How to complete this task: The reply should contain every entry exactly as given, with no pictures in it.

______

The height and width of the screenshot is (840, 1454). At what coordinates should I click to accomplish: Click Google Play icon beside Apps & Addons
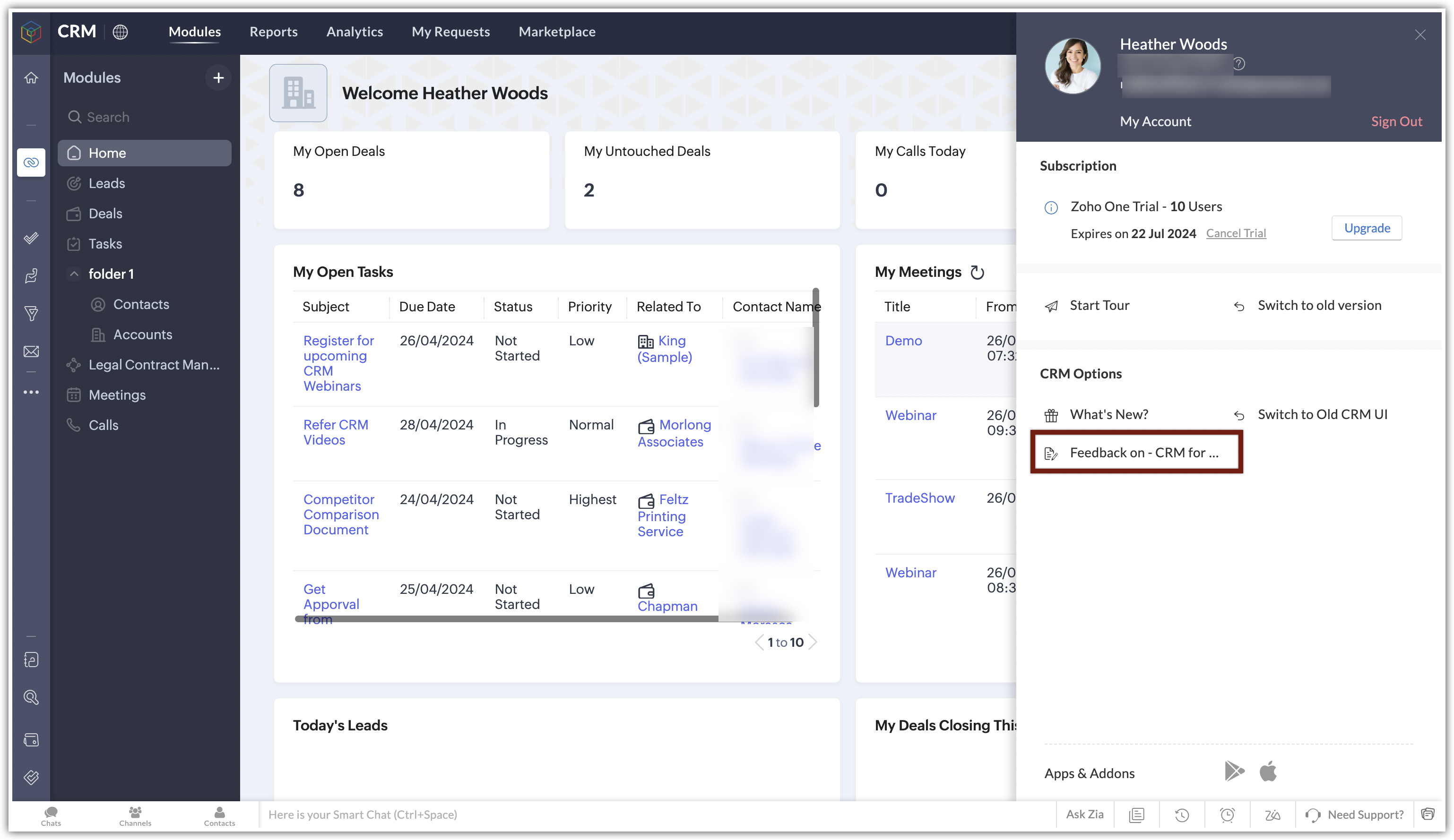1234,771
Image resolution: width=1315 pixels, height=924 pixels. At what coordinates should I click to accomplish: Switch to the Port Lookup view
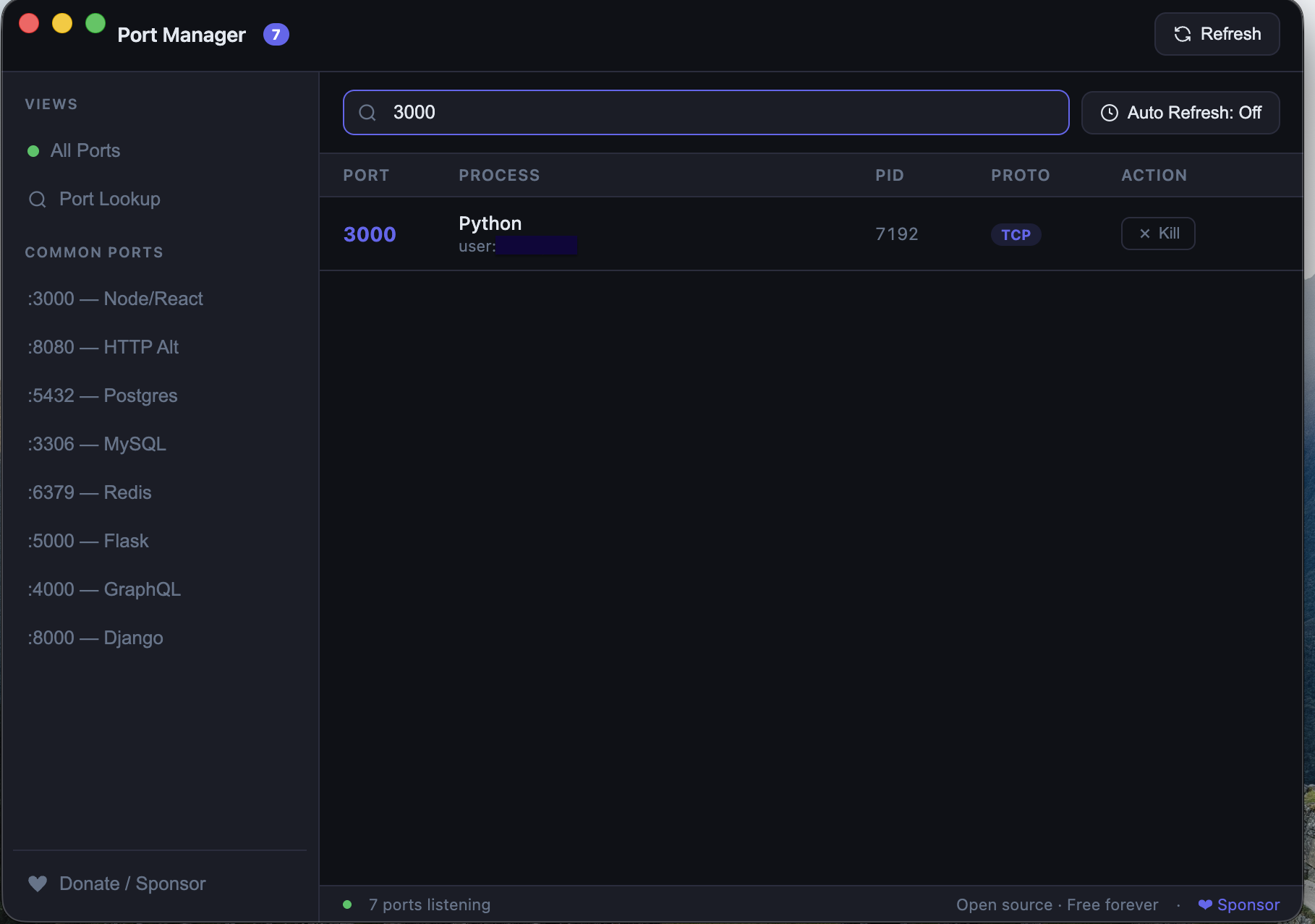point(109,199)
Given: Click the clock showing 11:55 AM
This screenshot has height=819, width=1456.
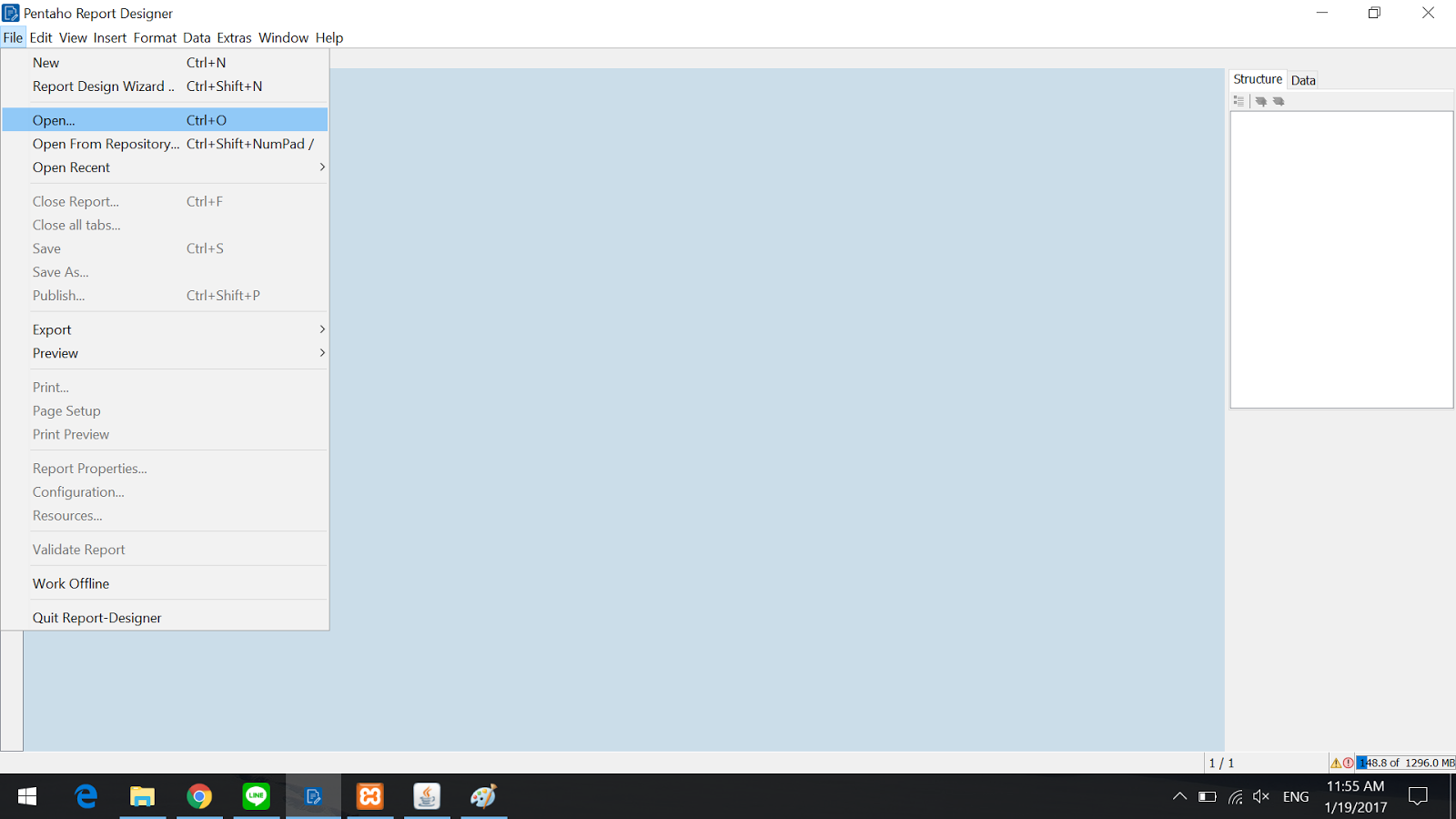Looking at the screenshot, I should coord(1355,786).
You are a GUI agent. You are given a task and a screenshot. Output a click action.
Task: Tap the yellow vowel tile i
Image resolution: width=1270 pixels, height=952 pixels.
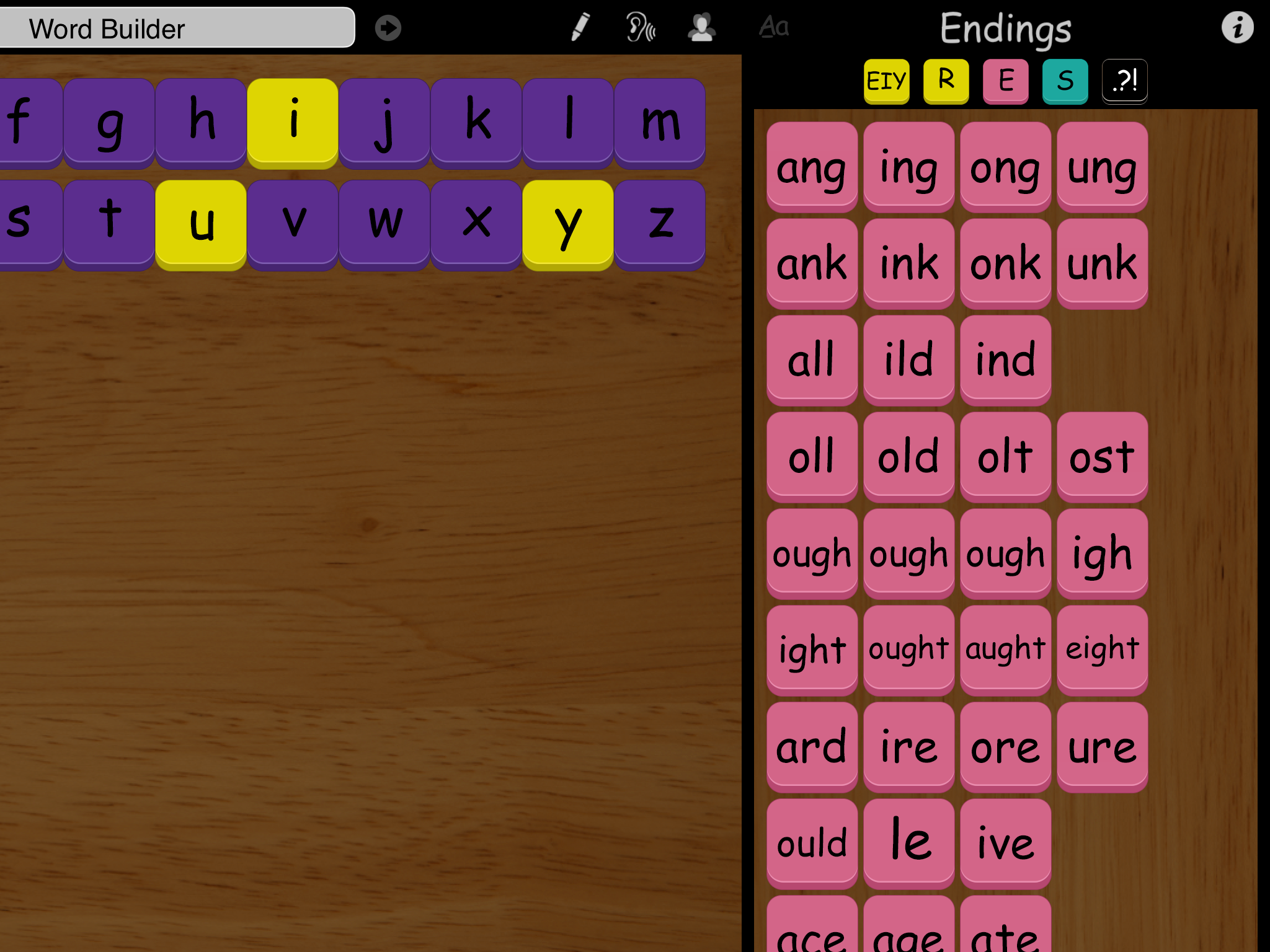point(293,121)
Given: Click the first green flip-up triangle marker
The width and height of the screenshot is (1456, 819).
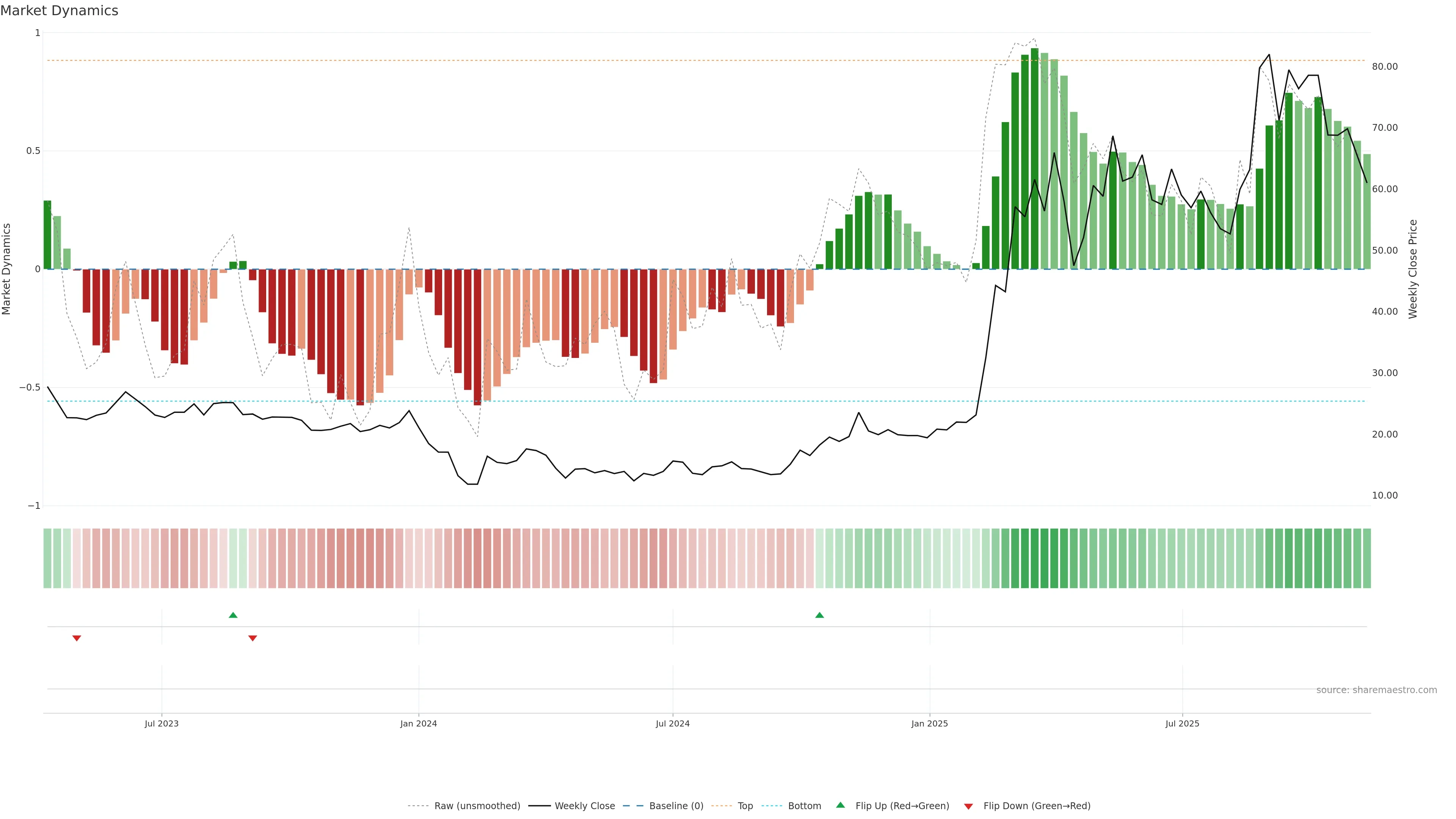Looking at the screenshot, I should click(233, 615).
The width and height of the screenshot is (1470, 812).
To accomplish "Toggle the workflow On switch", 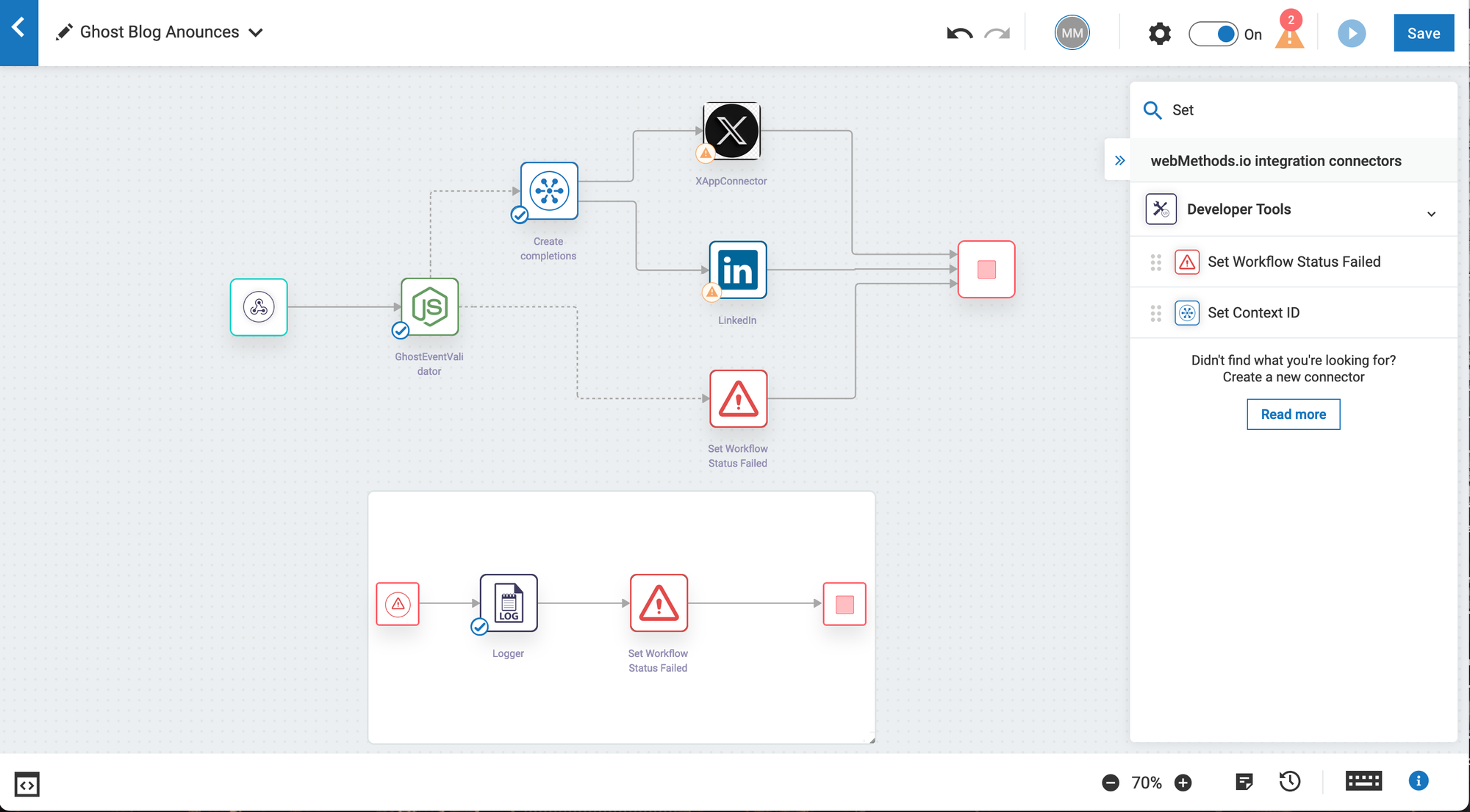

______

Solution for this problem:
The height and width of the screenshot is (840, 1454). At what coordinates should I click to accomplish: Click Google Play icon beside Apps & Addons
1234,771
Image resolution: width=1315 pixels, height=924 pixels. At what coordinates should I click to accomplish: Switch to the Port Lookup view
point(109,199)
Given: Click the clock showing 11:55 AM
This screenshot has height=819, width=1456.
Looking at the screenshot, I should coord(1355,786).
You are a GUI agent. You are given a task and a screenshot. Output a click action.
Task: Tap the yellow vowel tile i
Image resolution: width=1270 pixels, height=952 pixels.
point(293,121)
Given: Click the first green flip-up triangle marker
The width and height of the screenshot is (1456, 819).
Looking at the screenshot, I should click(233, 615).
The width and height of the screenshot is (1470, 812).
To accomplish "Toggle the workflow On switch", 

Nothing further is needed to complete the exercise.